Meta-learning ecological priors from large language models explains human learning and decision making
- URL: http://arxiv.org/abs/2509.00116v2
- Date: Wed, 03 Sep 2025 03:16:09 GMT
- Title: Meta-learning ecological priors from large language models explains human learning and decision making
- Authors: Akshay K. Jagadish, Mirko Thalmann, Julian Coda-Forno, Marcel Binz, Eric Schulz,
- Abstract summary: We introduce ecologically rational analysis, a computational framework that unifies the normative foundations of rational analysis with ecological grounding.<n>We develop a new class of learning algorithms: Ecologically Rational Meta-learned Inference (ERMI)<n>ERMI internalizes the statistical regularities of naturalistic problem spaces and adapts flexibly to novel situations.<n>Our results suggest that much of human cognition may reflect adaptive alignment to the ecological structure of the problems we encounter in everyday life.

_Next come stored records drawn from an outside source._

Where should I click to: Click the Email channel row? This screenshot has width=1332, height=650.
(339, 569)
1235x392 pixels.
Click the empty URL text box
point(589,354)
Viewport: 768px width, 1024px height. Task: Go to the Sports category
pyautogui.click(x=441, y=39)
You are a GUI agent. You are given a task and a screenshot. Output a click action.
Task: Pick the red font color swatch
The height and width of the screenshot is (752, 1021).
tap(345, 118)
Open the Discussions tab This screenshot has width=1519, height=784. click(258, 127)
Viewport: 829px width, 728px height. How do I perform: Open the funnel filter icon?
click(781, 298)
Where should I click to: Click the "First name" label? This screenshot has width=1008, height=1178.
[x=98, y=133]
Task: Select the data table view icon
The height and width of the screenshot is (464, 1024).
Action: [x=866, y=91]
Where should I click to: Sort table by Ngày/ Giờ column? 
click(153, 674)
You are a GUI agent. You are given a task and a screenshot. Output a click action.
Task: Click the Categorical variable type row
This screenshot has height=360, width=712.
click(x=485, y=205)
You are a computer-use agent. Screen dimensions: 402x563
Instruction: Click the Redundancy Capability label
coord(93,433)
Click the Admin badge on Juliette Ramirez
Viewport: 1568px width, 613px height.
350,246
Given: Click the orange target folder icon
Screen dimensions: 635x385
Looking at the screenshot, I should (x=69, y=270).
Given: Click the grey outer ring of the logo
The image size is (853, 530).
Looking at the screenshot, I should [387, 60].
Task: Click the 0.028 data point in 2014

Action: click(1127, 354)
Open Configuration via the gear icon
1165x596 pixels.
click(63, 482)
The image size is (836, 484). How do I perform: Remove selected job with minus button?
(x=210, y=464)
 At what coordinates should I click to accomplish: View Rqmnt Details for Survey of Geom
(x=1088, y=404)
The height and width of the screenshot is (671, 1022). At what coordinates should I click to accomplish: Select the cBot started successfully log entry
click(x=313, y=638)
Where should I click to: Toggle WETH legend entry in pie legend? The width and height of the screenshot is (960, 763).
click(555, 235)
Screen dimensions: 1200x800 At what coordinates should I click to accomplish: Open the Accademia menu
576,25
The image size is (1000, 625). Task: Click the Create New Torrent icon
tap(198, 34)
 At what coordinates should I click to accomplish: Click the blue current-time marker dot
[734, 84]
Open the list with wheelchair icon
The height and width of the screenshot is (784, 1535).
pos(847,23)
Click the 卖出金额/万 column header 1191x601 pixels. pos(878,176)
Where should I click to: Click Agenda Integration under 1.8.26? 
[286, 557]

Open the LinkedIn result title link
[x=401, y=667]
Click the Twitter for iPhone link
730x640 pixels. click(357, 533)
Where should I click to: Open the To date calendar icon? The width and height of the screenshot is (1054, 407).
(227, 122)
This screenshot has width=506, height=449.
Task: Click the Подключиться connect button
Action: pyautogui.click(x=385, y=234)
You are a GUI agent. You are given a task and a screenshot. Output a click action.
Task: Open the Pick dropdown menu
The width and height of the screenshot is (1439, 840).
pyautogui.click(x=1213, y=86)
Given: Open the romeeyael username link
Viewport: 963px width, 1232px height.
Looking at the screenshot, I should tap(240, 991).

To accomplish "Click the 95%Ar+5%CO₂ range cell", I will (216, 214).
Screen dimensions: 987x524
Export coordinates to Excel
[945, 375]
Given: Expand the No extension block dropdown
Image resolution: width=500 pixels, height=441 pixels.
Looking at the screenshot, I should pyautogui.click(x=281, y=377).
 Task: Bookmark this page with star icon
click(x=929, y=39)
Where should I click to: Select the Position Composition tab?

- Score: 24.65158566183862
- License: http://creativecommons.org/licenses/by/4.0/
- Abstract: Human cognition is profoundly shaped by the environments in which it unfolds. Yet, it remains an open question whether learning and decision making can be explained as a principled adaptation to the statistical structure of real-world tasks. We introduce ecologically rational analysis, a computational framework that unifies the normative foundations of rational analysis with ecological grounding. Leveraging large language models to generate ecologically valid cognitive tasks at scale, and using meta-learning to derive rational models optimized for these environments, we develop a new class of learning algorithms: Ecologically Rational Meta-learned Inference (ERMI). ERMI internalizes the statistical regularities of naturalistic problem spaces and adapts flexibly to novel situations, without requiring hand-crafted heuristics or explicit parameter updates. We show that ERMI captures human behavior across 15 experiments spanning function learning, category learning, and decision making, outperforming several established cognitive models in trial-by-trial prediction. Our results suggest that much of human cognition may reflect adaptive alignment to the ecological structure of the problems we encounter in everyday life.